And corporate media don't really care about covering real issues that impact the public, like climate change or net neutrality, let alone covering those issues honestly or objectively. The corporate media only care about the bottom line, about ratings and about getting more money from their advertisers.
The fact is, the media didn't really create Trump.
The media have just been waiting for a candidate like Trump to come along ever since Reagan killed the Fairness Doctrine in 1987, and then Bill Clinton further cemented media consolidation with the Telecommunications Act of 1996.
In a speech at Syracuse University, President Obama rightfully pushed back against the profit-centric mentality of the media and the attitudes of network executives like Les Moonves.
The reality is the corporate media have proven that when left to their own devices, they value corporate responsibility to shareholders higher than social responsibility to inform the electorate about controversial issues of public importance.

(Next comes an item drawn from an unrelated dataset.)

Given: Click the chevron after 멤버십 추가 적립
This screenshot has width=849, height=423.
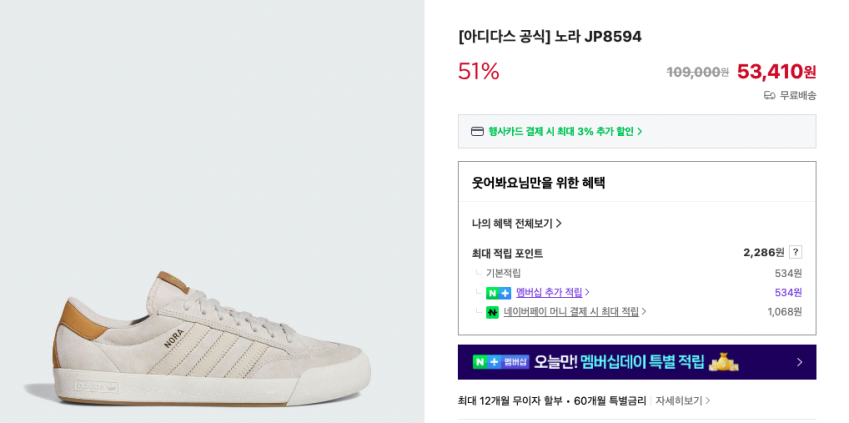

Without the Fairness Doctrine and a roll-back of the ownership rules in the Telecommunications Act of 1996, media companies have no reason to act in the public interest, and no reason to cover inform people about issues of public importance like climate change, the Trans-Pacific Partnership, net neutrality or runaway income inequality.
There's a reason the framers of the Constitution wrote the press into the First Amendment: Democracy can't thrive without an informed electorate.
It's time to democratize the media, and that means it's time to bring back the Fairness Doctrine and to reinstate media ownership rules so a small handful of wealthy right-wingers no longer dictate our daily media diet.